■ Exercise objective:
Edit the lines below by replacing "green" with "red" and keeping everything else unchanged, then give them again without the pictures.

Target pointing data
⟨
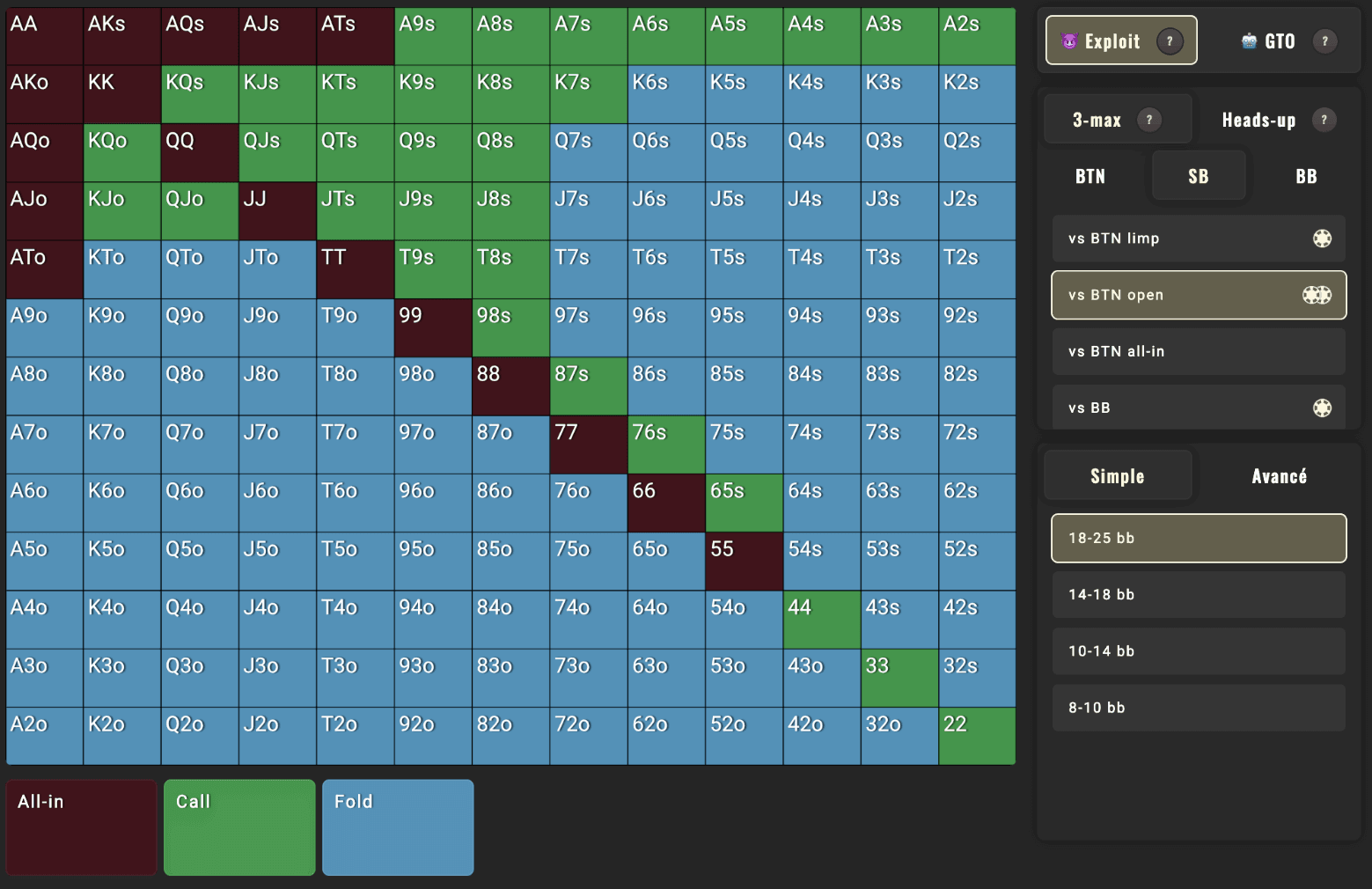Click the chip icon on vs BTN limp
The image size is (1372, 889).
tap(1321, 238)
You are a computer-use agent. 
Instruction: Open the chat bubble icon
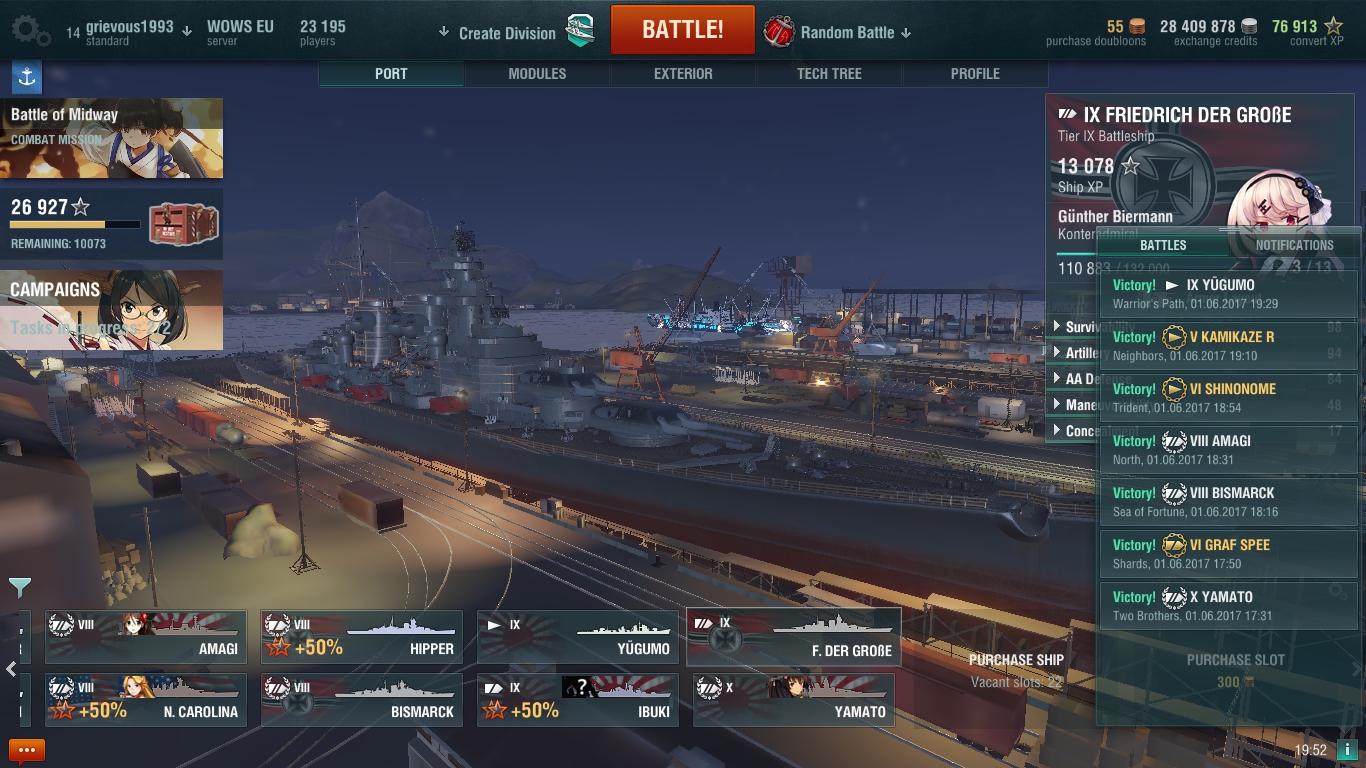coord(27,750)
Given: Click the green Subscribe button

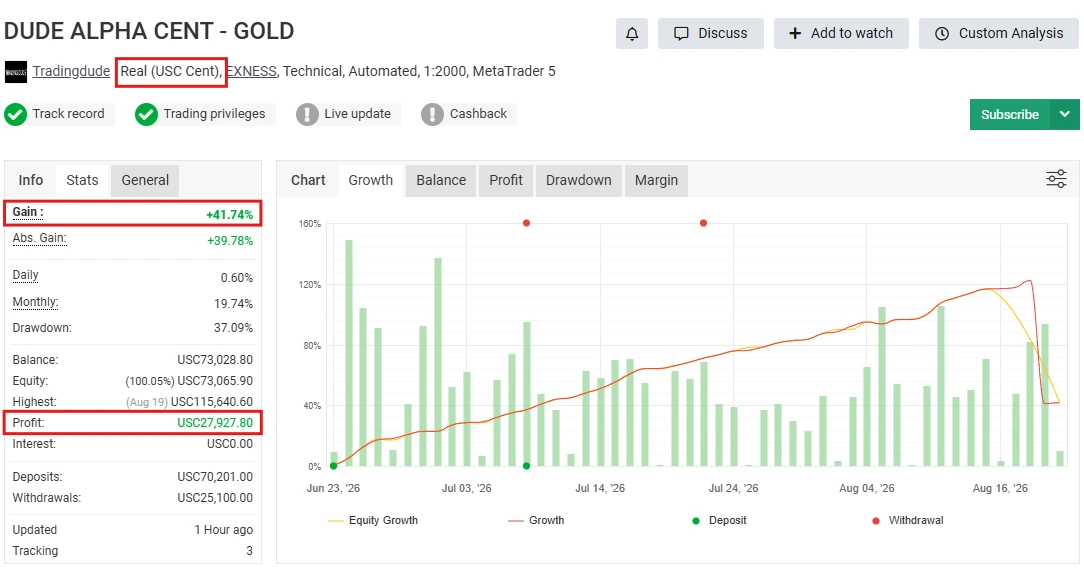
⟩
■ Result for this task:
Click the chip icon on vs BTN limp
The image size is (1372, 889).
tap(1321, 238)
You are a computer-use agent. 
Instruction: Open the chat bubble icon
coord(27,750)
Given: Click the red Subscribe button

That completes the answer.